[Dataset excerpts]

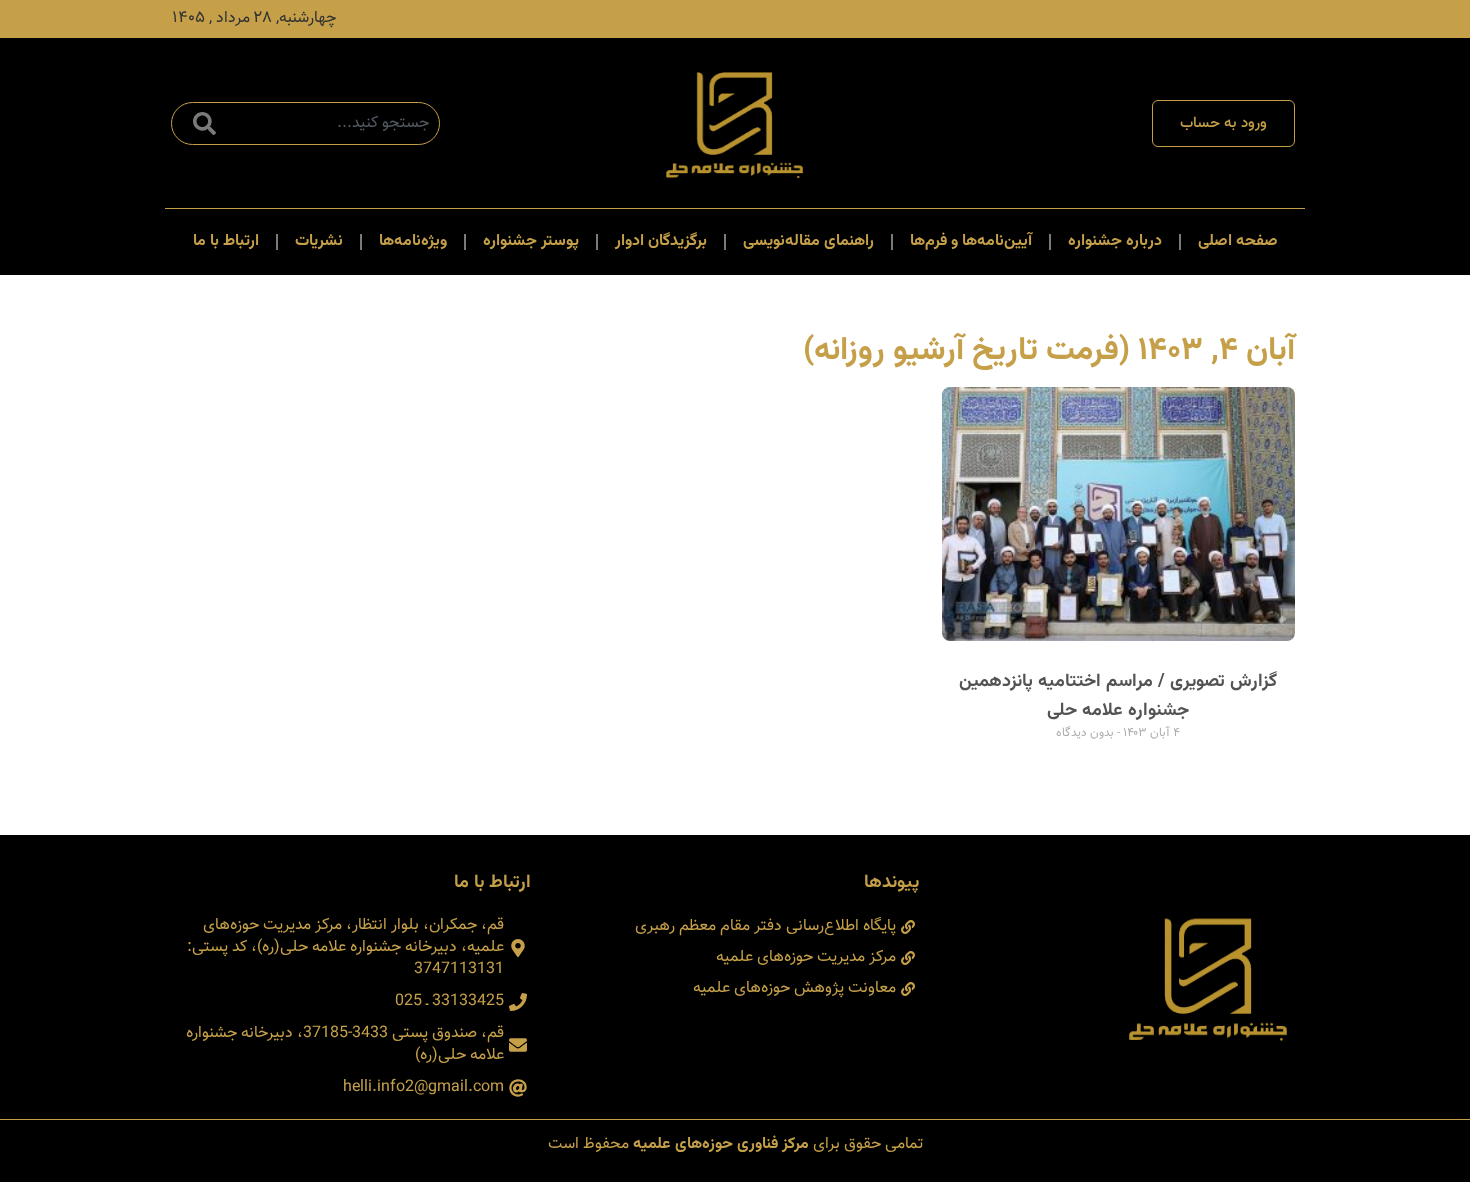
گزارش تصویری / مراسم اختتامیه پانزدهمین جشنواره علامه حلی (1118, 696)
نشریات (319, 241)
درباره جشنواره (1115, 241)
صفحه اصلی (1238, 241)
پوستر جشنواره (531, 241)
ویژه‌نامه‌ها (413, 241)
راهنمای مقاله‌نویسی (808, 241)
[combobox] (305, 123)
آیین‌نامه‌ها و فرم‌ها (971, 241)
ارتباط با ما (226, 241)
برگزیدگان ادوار (661, 241)
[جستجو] (200, 123)
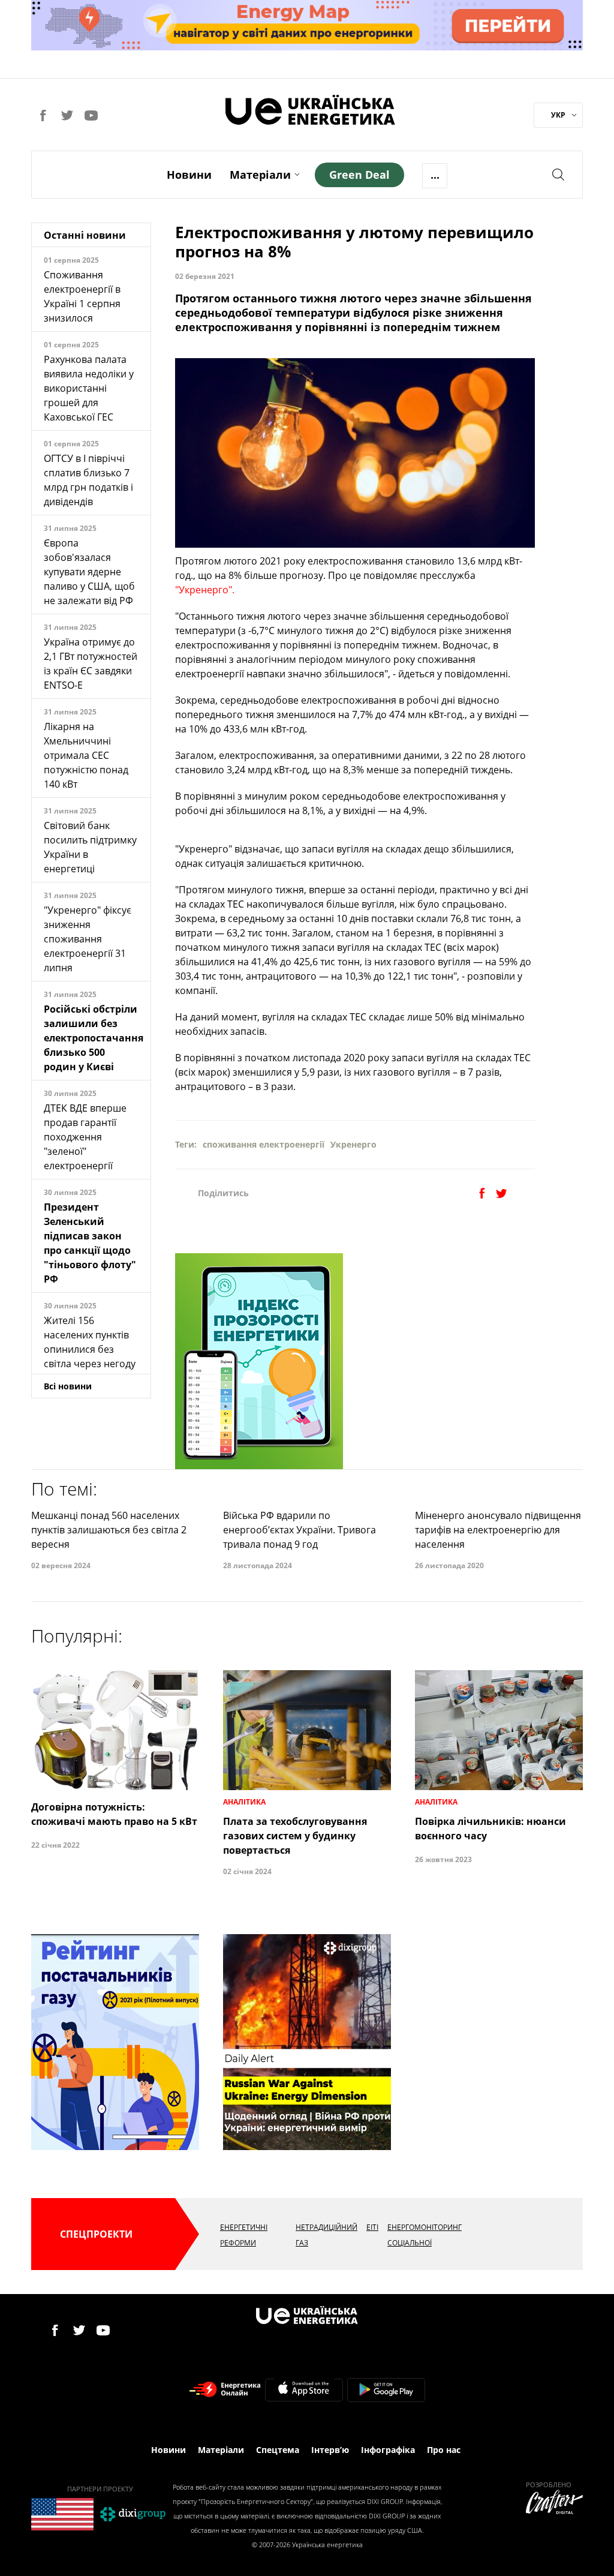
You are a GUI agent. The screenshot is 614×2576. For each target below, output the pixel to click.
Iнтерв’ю (330, 2449)
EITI (372, 2227)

## WORK REQUEST
Say how many lines in the entries above contain the string "جشنواره". Give the number by itself.

## RESPONSE TO THIS TASK
3